Atalaya is an offshore patrol vessel with a displacement of 1,200 tons. It is 68 m (223 ft 1 in) long, has a beam of 10 m (32 ft 10 in), and a draught of 3 m (9 ft 10 in). It is powered by two MTU engines which supply 7,500 horsepower (5,600 kW) to two variable-pitch propellers for a maximum speed of 20 knots. It is equipped with a single 3-inch (76 mm) gun and two 12.7 mm Browning machine guns, and has a crew of 48. Its flight deck can receive medium helicopters.

== History ==
The ship was built by Navantia in the company's shipyards at Ferrol, and was commissioned by the Spanish Navy on 29 June 1992.
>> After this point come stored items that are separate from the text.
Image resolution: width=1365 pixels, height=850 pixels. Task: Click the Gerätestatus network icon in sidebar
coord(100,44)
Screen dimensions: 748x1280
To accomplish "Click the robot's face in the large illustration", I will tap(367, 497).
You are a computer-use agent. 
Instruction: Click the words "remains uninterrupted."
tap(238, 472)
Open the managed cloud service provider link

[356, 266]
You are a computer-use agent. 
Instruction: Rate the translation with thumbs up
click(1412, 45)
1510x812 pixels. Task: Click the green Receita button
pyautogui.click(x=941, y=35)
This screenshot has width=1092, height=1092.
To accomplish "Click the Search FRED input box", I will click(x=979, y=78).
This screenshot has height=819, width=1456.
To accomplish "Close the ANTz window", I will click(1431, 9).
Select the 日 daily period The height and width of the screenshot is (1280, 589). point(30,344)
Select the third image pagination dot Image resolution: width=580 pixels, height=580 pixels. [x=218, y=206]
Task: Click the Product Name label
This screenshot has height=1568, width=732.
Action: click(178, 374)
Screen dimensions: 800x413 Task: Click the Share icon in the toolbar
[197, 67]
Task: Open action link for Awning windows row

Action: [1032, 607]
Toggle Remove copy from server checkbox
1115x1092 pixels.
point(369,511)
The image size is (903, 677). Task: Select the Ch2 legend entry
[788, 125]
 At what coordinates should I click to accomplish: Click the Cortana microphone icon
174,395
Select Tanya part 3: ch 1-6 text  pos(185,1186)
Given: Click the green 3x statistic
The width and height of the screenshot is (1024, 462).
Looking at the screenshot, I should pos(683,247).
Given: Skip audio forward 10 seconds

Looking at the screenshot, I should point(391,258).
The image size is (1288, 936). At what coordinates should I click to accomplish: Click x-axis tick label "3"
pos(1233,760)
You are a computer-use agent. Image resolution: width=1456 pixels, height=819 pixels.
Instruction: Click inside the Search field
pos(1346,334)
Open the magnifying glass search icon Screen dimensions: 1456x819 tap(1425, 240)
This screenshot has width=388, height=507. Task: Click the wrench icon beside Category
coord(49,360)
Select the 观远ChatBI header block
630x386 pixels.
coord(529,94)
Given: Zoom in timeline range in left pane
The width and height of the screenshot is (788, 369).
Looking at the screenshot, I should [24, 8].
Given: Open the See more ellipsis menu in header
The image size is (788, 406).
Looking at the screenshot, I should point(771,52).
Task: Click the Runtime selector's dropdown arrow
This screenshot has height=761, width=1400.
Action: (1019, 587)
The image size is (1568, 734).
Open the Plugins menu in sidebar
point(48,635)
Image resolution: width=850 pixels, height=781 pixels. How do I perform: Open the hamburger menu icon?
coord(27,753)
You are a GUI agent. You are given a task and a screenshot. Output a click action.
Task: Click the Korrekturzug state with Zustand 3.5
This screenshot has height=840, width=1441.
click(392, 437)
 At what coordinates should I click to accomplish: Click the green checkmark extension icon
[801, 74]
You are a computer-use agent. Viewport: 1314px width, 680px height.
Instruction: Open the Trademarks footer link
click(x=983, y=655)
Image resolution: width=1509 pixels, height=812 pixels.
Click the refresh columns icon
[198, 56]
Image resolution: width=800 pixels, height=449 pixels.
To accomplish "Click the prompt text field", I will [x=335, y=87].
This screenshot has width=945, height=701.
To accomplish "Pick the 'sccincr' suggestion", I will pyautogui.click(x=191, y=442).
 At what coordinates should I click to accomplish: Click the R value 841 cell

In April 1995, Atalaya was sent to the Northeast Atlantic during the bloodless Turbot War with Canada. It relieved its sister ship Centinela, and remained in the area until it was relieved by the returning Vigía on 6 May 1995. It returned to the area from 13 to 31 June. Atalaya provided maritime security for the 33rd Copa América from 8–10 February 2010.

The ship was involved in an incident on 3 May 2011 off the coast of Gibraltar, when it signaled a merchant ship at anchor to leave Spanish waters. However, Gibraltar maritime authorities instructed the merchant ship to remain at anchor and told Atalaya that Spain did not have jurisdiction over those waters. The British patrol boat HMS Scimitar was dispatched to the area and escorted Atalaya away.

In August 2015, Atalaya intercepted and boarded a sailboat off the Azores Islands and confiscated 600 kg of cocaine that was in transit from South America to Galicia.